Geschäftsform mit guten Zukunftschancen

 

MÜNCHEN (BIERMANN) – Es gibt zahlreiche Arten von Unternehmensnetzwerken: sporadische Lieferantenbeziehungen, virtuelle Unternehmen, strategische Allianzen oder gar Konzernstrukturen.

Unternehmensnetzwerke seien laut der Studie "Unternehmenskooperation – Auslauf oder Zukunftsmodell?" die am stärksten wachsende unternehmerische Organisationsform, erläutert Zahntechnikerin Iris Burgard, München, in "Zahntechnik Wirtschaft Praxis".

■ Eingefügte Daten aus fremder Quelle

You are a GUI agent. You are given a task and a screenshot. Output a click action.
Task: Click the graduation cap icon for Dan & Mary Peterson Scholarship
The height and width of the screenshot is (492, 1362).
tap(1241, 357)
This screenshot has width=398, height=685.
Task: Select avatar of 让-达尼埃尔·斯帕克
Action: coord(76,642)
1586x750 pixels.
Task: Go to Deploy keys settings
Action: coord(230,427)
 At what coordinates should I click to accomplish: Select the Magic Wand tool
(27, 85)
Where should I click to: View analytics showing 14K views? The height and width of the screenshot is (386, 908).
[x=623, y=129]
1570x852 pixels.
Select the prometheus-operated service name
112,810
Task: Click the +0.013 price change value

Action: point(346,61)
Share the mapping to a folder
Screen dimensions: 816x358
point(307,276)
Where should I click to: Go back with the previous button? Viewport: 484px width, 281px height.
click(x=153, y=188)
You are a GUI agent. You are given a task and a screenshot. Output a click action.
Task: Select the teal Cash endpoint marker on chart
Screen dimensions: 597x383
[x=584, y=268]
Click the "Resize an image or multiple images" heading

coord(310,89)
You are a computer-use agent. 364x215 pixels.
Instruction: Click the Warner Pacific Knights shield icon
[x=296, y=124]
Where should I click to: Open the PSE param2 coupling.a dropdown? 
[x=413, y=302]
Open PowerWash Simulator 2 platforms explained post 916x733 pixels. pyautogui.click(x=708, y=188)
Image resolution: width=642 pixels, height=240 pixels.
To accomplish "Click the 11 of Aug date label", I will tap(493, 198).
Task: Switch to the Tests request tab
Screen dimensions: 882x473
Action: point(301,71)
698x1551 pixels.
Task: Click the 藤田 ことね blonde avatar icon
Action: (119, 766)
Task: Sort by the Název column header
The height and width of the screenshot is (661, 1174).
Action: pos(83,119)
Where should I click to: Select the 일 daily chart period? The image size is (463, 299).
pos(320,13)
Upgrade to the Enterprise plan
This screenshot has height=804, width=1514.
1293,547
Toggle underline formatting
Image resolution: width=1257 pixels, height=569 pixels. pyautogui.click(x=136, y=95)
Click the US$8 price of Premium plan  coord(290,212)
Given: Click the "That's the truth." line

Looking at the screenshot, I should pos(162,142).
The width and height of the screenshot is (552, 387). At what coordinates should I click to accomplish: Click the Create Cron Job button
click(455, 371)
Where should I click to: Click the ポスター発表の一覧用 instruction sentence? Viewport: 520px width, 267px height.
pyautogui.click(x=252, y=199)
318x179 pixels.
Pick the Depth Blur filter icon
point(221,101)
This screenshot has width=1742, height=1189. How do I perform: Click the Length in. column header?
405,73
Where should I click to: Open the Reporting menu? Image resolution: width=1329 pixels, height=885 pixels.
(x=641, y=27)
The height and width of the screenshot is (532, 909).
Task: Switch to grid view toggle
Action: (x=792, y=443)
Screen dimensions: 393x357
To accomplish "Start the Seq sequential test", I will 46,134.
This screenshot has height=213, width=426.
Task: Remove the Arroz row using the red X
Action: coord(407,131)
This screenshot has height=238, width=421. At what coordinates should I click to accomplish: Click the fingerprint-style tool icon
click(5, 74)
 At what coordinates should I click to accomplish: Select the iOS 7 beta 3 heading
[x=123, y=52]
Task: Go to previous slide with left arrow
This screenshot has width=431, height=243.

Gerade Verbundgruppen, so die Studie, hätten die besten Zukunftschancen. Vor dem Hintergrund von Kostenreduktion und Synergienutzung regt Burgard an, sich auch im Dentalbereich mit Netzwerken auseinander zu setzen.

Burgard stellt exemplarisch das Unternehmensmodell "ZAM" (Zahntechnikzentrum München Zahntechnik – Akquise – Marketing) vor. Bei ZAM sind zahntechnische Betriebe selbständig tätig.

Jedes ZAM-Mitglied bringt seinen eigenen Kunden mit, muss aber nicht alle teuren Geräte kaufen, sondern kann den gemeinsamen Gerätepark, der von ZAM gestellt wird, nutzen. Die gemeinsam genutzten Räume bieten den Vorteil, dass kompetente Ansprechpartner da sind. Im Fall von Krankheit oder Arbeitsüberlastung können andere ZAM-Mitglieder die Aufträge übernehmen, so dass die Kunden weiterhin bedient werden können.

Die Internetpräsenz von ZAM präsentiert alle Mitglieder und bietet so ein optimales Werbeforum. Gemeinsames Informationsmaterial für Kunden und Patienten wird bereit gestellt.

Auch für Neugründer könnte das Modell ZAM interessant sein: Mit einem eigenen Kundenstamm und nur geringem Eigenkapital besteht die Möglichkeit, einen Arbeitsplatz zu mieten, um Kosten zu sparen. Hinzu kommt die Kostenersparnis beim Marketing.

Zahnärzte wiederum können rasch und kostengünstig für ihren angestellten Praxistechniker bei ZAM einen Arbeitsplatz mieten. Damit entfallen hohe Investitionen für ein eigenes Praxislabor.

Die Vorteile eines solchen Netzwerkes lägen auf der Hand, so Burgard: Im Vergleich zu einem eigenen Labor seien die Kosten gering, die Selbständigkeit bleibe für jeden erhalten. Es könne immer auf die Kompetenz der Mitglieder zurückgegriffen werden und die Mitglieder würden unterstützt, wenn es um Informationsmaterial für ihre Kunden geht.